Howard Beale in the White House

Fake news host Stephen Colbert couldn’t get his presidential campaign off the ground. Will real news host Lou Dobbs make the cut? In an online commentary last week, the populist CNN host, who has come to be the television voice of the anti-immigrant movement, wrote:

I believe that independent Americans will demand a far better choice than any of the candidates now seeking their party’s nomination. I believe next November’s surprise will be the election of a man or woman of great character, vision and accomplishment, a candidate who has not yet entered the race.

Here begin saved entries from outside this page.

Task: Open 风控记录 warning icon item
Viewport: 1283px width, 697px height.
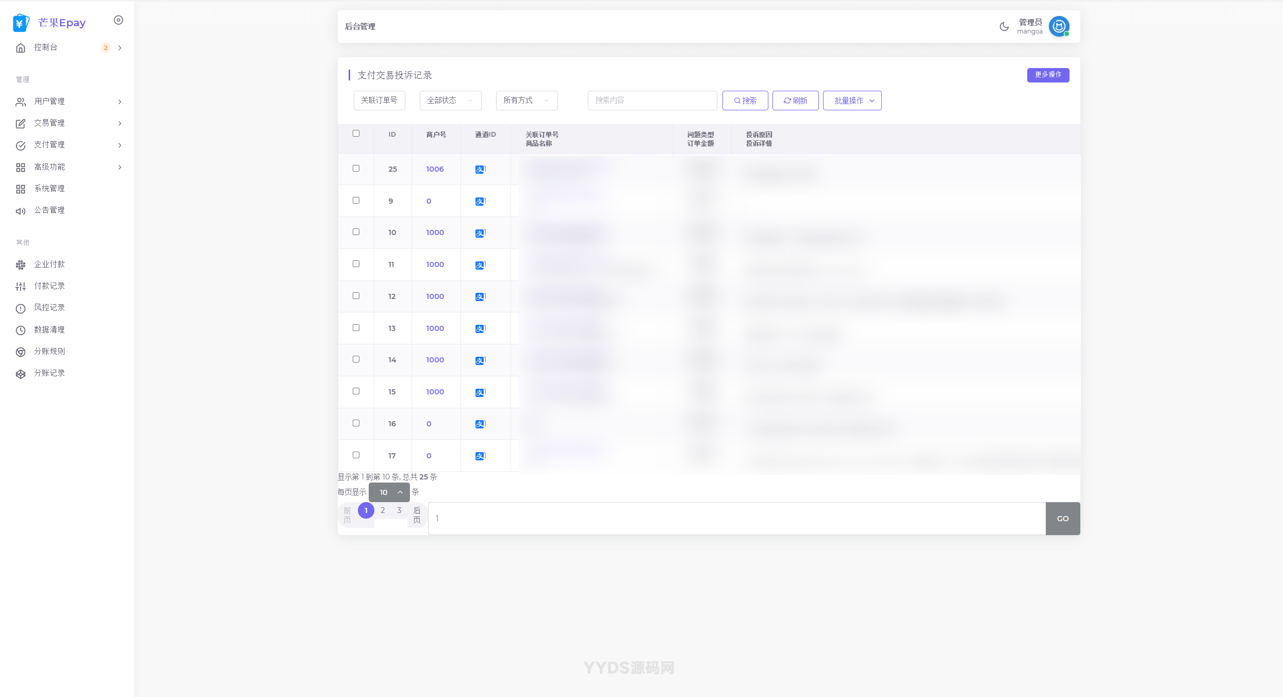Action: coord(21,308)
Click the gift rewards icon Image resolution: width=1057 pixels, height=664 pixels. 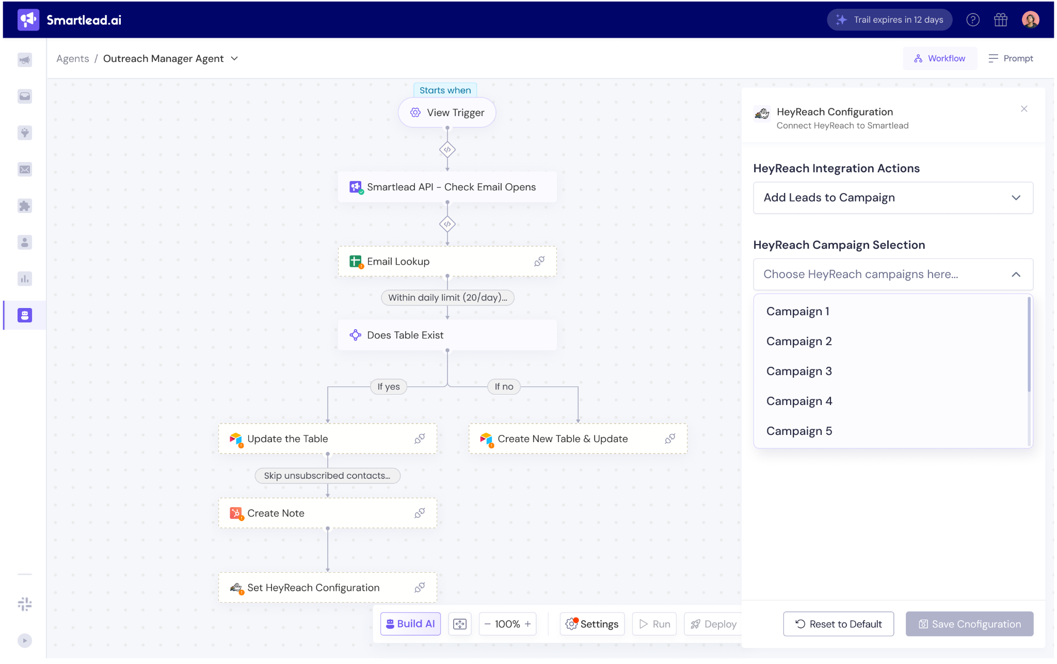[x=1001, y=20]
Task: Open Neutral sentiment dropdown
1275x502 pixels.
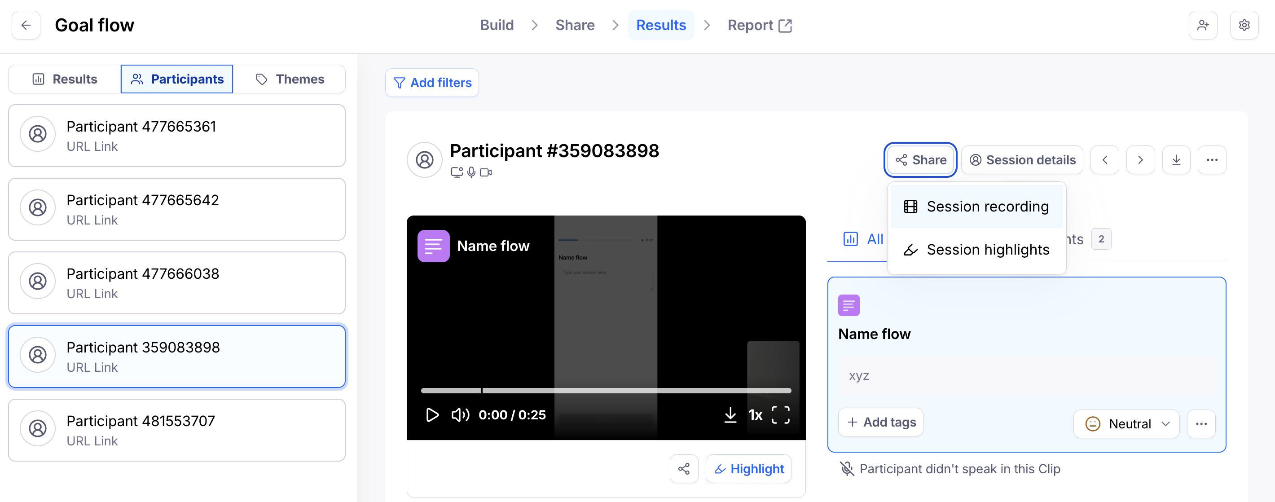Action: [1126, 424]
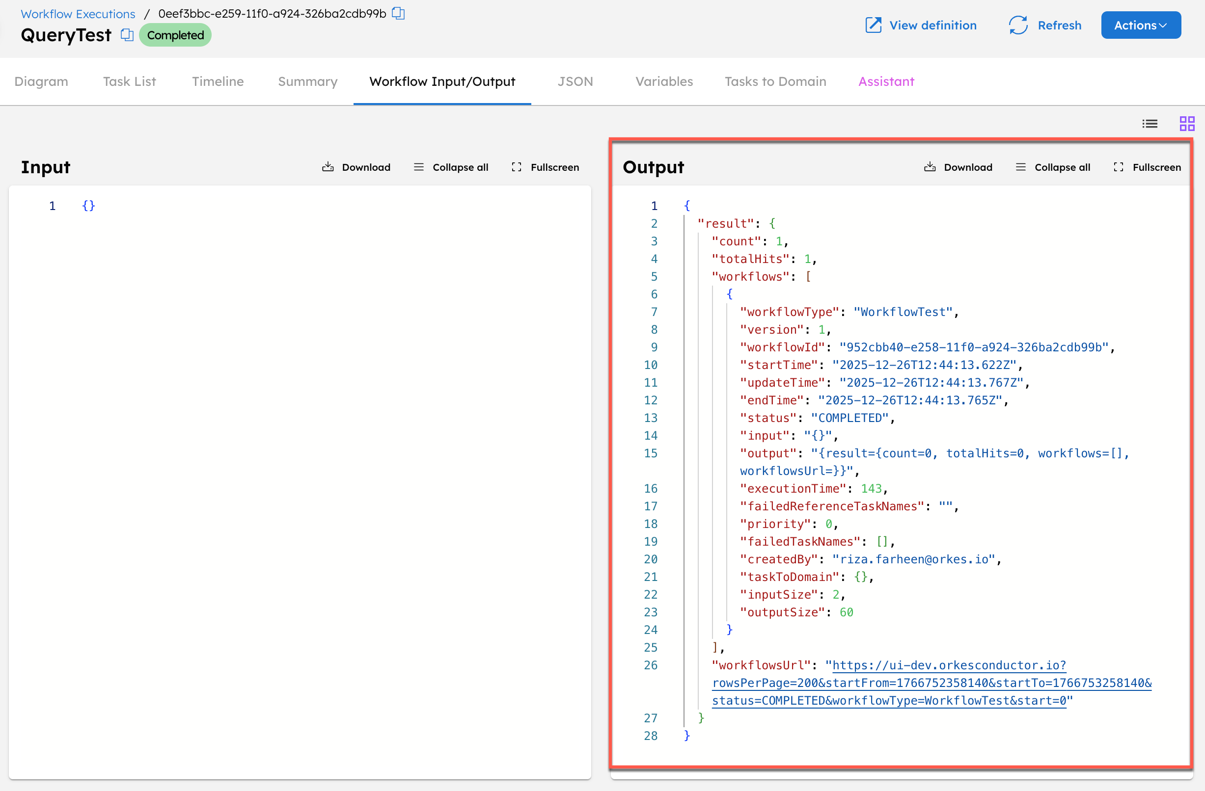Viewport: 1205px width, 791px height.
Task: Switch to the Diagram tab
Action: [41, 81]
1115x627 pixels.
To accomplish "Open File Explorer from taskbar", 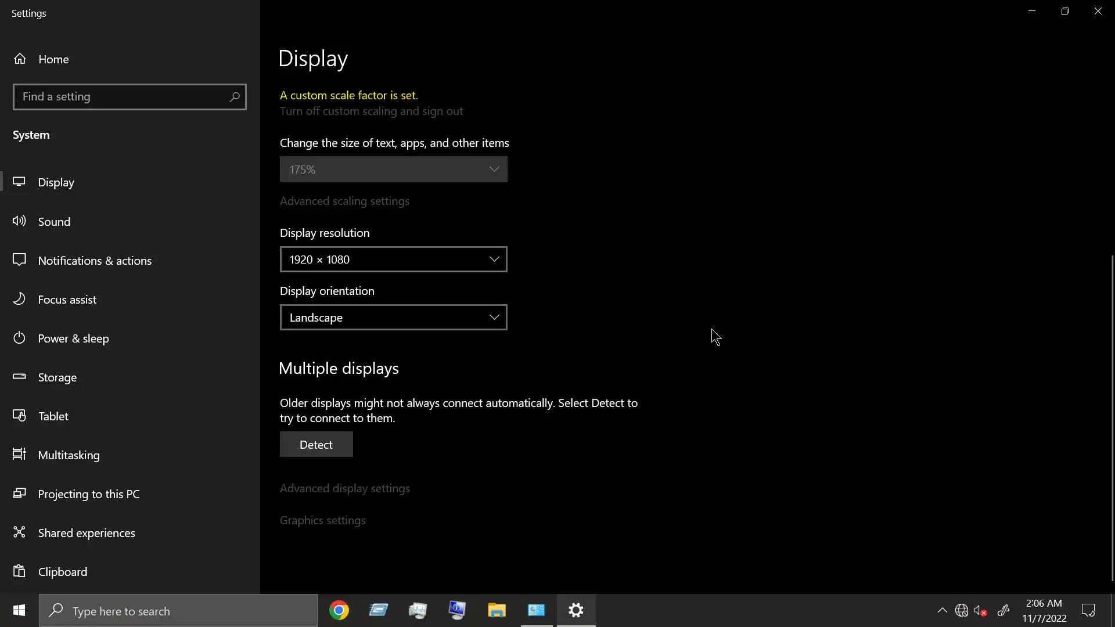I will pyautogui.click(x=497, y=610).
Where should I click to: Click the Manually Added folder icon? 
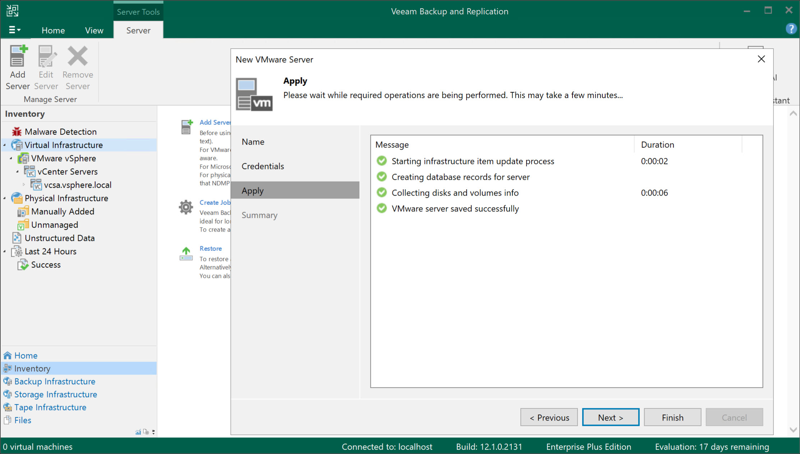(x=23, y=212)
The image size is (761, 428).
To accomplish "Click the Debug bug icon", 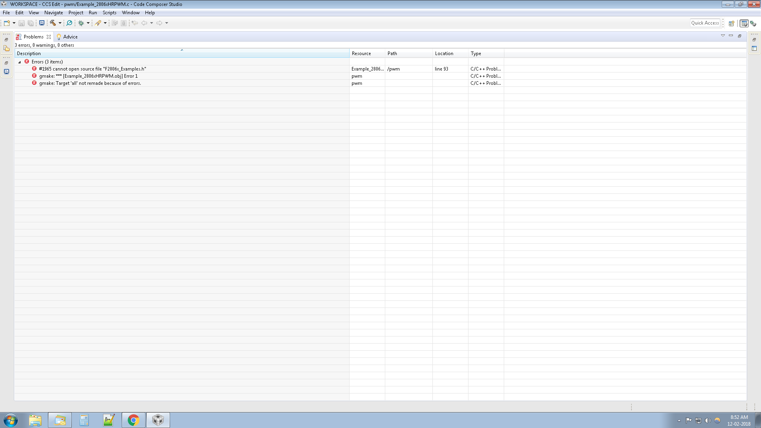I will [x=81, y=23].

According to the Wall Street Journal’s John Fund, Dobbs is talking about himself as that candidate, on a third- or even fourth-party ticket. (Via Ross Douthat.)

The idea of a Dobbs candidacy has been floated before—and there are already a couple “Draft Dobbs” websites. But recently, major figures on the Right—including James Dobson—have made threats to bolt from the GOP, and while there are surely points on Dobbs’s platform they would abhor (like his view of Iraq), immigration is not one of them.

In protesting the Bob Dole—Bill Clinton race in 1996, Dobson voted for the Constitution Party (then called the U.S. Taxpayers Party), whose founder, Howard Phillips, has also been part of recent discussions about bolting. This party would likely be the focus of any religious-right third-party candidacy, and it may be a nexus between the Religious Right and the nativist Right: Prominent anti-immigration activists Jim Gilchrist, Alan Keyes, and Jerome Corsi have all been named as potential Constitution Party candidates.

Dobbs, like Tom Tancredo, has a very dedicated core of followers, who may even drive him out of his TV job and into a quixotic, Ross Perot-like campaign. But actual electoral success based on stirring up anti-immigrant sentiment is a lot harder to achieve, as Virginia Republicans learned this month.